Fuente Inernet Pirámide del sistema capitalista


Cuando Marcial Coronel subió a la tarima para pronunciar el discurso, un escalofrío recorrió su espinazo. Allí en el muelle, todos le aclamaban. Los carteles ensalzaban el heroísmo del laureado y valiente militar. Nada más tuvieron noticia de su retorno, las autoridades organizaron una gran recepción en su honor. Declararon tres días de fiesta local en aquella pequeña y provinciana capital portuaria del archipiélago. Improvisó el discurso. Le interrumpieron las ovaciones iniciadas por los jerarcas políticos que estaban cómodamente sentados, junto a los banqueros y capellanes, en la tribuna. Después de tres o cuatro torpes balbuceos y algunas divagaciones, "llenas de gracias", le impusieron unas cuantas medallas que junto a las otras, llegaron a formar un escudo protector en su pechera. Gracias al champán y a otras bebidas caras que empezaron a correr por las copas y vasos de los de la tribuna se iniciaron las animadas charlas que como casi siempre concluirían en nuevos negocios para los banqueros, suculentas prebendas para los mandatarios e impuestos para el resto de habitantes de aquella ciudad.

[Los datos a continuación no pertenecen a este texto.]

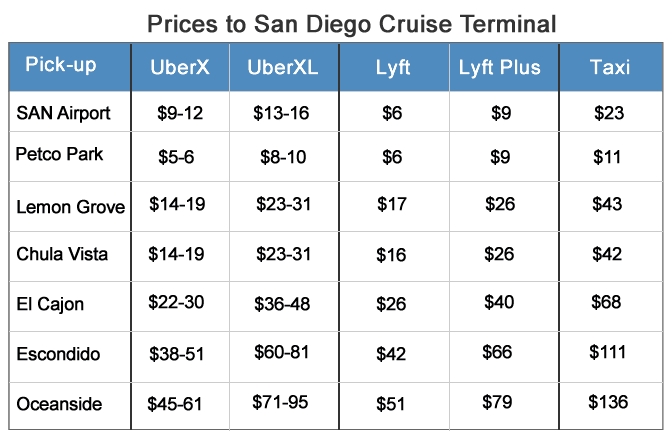Click the Taxi column header
Viewport: 668px width, 434px height.
point(609,68)
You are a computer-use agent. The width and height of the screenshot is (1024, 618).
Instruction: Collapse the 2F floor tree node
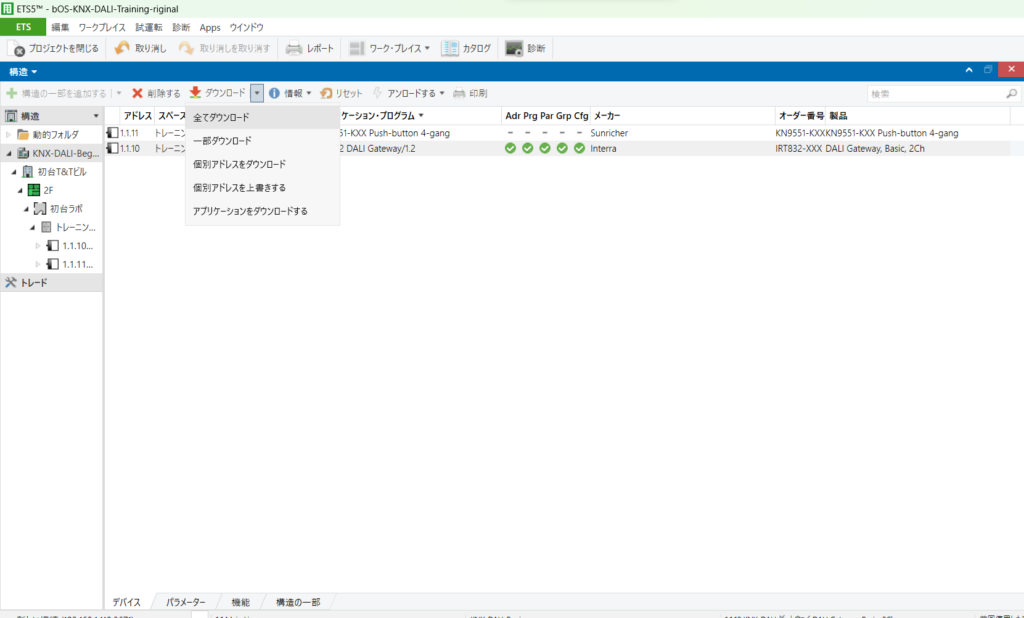point(20,190)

—No bebo alcohol —se dispensó el recién condecorado.
—Sí señor —respondió en voz alta un señor más gordo que alto, con ojos pequeños y de nariz chata y levantada que tenía ya las mejillas ardientes y sonrosadas—, nuestro ejército tiene que estar siempre "centinela alerta", y en las mejores condiciones —dicho esto alzó las dos copas y le dio la espalda para escabullirse entre la multitud a ofrecer bebida y a seguir dando palmaditas en los hombros.

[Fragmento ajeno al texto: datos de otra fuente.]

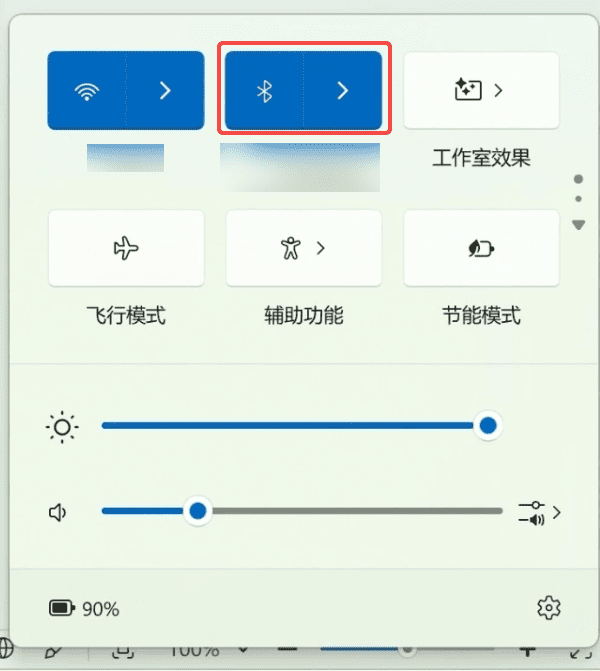Expand studio effects options chevron
600x671 pixels.
tap(498, 90)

—Es el alcalde —le dijo un señor enjuto, de tez entre pálida y cetrina que vestía un traje negro algo envejecido; tenía pinta de ser un funcionario.
—No tenía el gusto —respondió con cortesía el militar.

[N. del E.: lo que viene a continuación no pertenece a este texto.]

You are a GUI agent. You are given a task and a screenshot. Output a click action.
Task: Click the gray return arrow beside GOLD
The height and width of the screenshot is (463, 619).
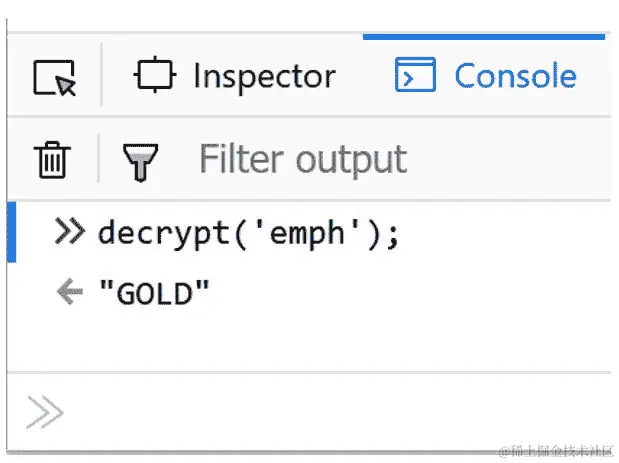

—Es también el banquero y uno de los principales prohombres en esta plaza —le ponía al corriente mientras Marcial escuchaba con atención—, aquí no se mueve un dedo sin su autorización. Ya sabe, es democracia, pero el pueblo ha querido que salga siempre él en las elecciones. Desde hace más de veinte años. Además, los otros candidatos siempre han acabado por pelearse entre ellos y renunciar a la contienda. Algunos, los más inteligentes, se han unido a sus filas. Para mí que este hombre tiene dotes de persuasión. No sé, qué opinará usted que está bregado en batallas. Yo creo que es la reencarnación del Mesías. Es una bendición tener un ciudadano tan honrado y limpio como él.
—¿Quiere usted decir?
—¡No lo ponga en duda! ¡Por Dios!
—¡Vamos hombre! ¡Yo dar discursos no sé! Como ve soy militar, bregado en batallas sí, pero también bregado en espionaje. Se ve de lejos que usted está elaborando un informe —el del traje color cuervo reaccionó y se echo para atrás—, a base de hacerme preguntas. Mire —mientras le agarraba el escaso hombro—, no me pienso quedar en este sitio. Nací aquí pero la vida ya no es lo que era. Ya no está la gente que compartió la primera infancia y mis ilusiones. Prefiero irme, a otro lugar donde no haya tantos cerdos traidores como ese banquero metido en política, ni tanto lacayo lameculos como usted. Sí, porque se ve de lejos que es usted el perfecto lameculos. No tiene usted pinta de ser mecánico y mucho menos un trabajador. Es quizá el perfecto empleado de banca o ese ser vil y despreciable que se parapeta en las ventanillas. Lo mío es la tropa. Prefiero antes partirme el pecho peleando con rinocerontes. Ustedes decaerán y se los comerán las hormigas en pocos años si no se matan entre sí antes, cuando la gente cansada de ustedes se largue de la isla.
Dio la espalda al fiel sirviente y se volvió para la nave. Nadie en el jolgorio de la fiesta notó su ausencia.